New online lessons to re-examine black history

By Jonathan Holmes
BBC News

Image source, CARGO
Image caption,
Bristol poet Laurence Hoo, ancient Egyptian chancellor Imhotep and slave trader William de la Founte are some of those whose stories are told in the lessons

A new series of free online lessons have been released for Key Stage 3 students to help them explore stories from the transatlantic slave trade.

Education group CARGO explores people like the 19th Century Jamaican activist Paul Bogle and contemporary figures such as Bristol mayor Marvin Rees.

"It's a retelling of the narrative that doesn't frame Africans as victims," said project manager Alison Hargreaves.

The first four lessons released are on the theme of "revolutionaries".

CARGO (Charting African Resilience Generating Opportunities) is a mix of artists and filmmakers who want to re-address how black history is told.

One of its founders, Lawrence Hoo, said the idea came about from the "insufficient" history teaching his children received in school.

"It's incredible that his history still hasn't been given a fair representation," he said.

"We wanted to pick stories that are inspiring, but are pretty much omitted from history in school."

Mr Hoo said he had been pushing for the project to be recognised since 2016.

"When Black Lives Matter happened, the Colston statue came down and the pandemic hit, all of a sudden what we were doing became the topic.

"It has become a tsunami of enlightenment and information," he added.

Image source, Janie Watson
Image caption,
Janie Watson has used the lessons with her daughter Tikia

Mr Hoo said the lessons had already been well-received.

Dataset entries:
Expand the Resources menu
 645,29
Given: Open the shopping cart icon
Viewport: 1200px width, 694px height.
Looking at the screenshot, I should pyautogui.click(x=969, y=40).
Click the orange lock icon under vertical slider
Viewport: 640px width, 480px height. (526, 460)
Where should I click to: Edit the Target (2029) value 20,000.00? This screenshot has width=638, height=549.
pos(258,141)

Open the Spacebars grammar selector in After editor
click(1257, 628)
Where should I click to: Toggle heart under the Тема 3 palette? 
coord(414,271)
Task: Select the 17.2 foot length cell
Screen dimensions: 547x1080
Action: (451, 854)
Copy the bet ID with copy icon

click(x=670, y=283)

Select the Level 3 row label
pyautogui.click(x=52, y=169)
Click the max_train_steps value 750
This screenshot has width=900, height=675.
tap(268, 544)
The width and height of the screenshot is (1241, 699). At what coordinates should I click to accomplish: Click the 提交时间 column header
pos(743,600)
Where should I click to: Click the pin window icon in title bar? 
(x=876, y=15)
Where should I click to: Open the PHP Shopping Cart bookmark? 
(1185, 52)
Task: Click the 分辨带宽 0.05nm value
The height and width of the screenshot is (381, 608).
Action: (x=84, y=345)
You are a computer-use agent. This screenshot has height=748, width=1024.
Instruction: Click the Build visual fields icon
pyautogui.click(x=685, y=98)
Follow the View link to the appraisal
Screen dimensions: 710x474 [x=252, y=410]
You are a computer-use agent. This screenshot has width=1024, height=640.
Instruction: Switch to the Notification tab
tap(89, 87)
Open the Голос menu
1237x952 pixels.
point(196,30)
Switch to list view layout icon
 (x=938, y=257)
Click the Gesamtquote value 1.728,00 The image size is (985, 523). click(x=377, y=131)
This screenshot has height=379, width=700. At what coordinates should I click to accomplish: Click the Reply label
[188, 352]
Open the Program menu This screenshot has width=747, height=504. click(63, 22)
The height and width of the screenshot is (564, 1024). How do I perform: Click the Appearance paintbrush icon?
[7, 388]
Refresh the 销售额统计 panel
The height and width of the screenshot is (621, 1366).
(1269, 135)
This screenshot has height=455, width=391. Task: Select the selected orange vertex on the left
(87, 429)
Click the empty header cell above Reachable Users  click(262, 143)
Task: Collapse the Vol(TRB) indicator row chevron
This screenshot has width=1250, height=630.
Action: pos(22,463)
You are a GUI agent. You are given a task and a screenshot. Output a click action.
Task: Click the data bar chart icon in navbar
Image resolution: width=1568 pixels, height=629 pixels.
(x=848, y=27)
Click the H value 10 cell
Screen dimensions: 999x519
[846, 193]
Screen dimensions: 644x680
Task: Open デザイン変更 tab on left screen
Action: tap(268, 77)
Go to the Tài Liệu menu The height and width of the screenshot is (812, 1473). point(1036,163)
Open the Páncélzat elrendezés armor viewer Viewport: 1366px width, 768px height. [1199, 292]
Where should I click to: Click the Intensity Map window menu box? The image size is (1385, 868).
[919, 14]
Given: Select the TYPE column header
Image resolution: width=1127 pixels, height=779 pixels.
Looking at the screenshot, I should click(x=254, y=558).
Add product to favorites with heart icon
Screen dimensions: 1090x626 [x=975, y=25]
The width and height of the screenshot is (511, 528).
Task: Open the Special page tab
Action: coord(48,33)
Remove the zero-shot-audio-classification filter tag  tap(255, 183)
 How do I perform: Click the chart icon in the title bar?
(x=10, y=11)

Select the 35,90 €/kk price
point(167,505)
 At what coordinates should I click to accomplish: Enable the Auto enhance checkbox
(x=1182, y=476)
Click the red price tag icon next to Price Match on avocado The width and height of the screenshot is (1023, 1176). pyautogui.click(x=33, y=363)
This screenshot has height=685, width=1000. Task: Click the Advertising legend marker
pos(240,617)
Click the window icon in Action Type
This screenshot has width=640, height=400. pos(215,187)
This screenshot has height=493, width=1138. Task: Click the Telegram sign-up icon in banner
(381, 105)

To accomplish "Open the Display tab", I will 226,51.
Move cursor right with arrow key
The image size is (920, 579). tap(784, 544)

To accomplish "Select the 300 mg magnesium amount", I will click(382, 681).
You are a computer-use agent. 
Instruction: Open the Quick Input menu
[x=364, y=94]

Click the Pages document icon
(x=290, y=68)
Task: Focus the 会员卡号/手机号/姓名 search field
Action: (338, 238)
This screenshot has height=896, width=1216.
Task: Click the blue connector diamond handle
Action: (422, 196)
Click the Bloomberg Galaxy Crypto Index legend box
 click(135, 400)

• TASK PROMPT
According to Mr Hoo in the news article on the new online lessons, which events made CARGO's work suddenly become "the topic"? List all of them.

• SOLUTION BELOW
- Black Lives Matter happened
- The Colston statue came down
- The pandemic hit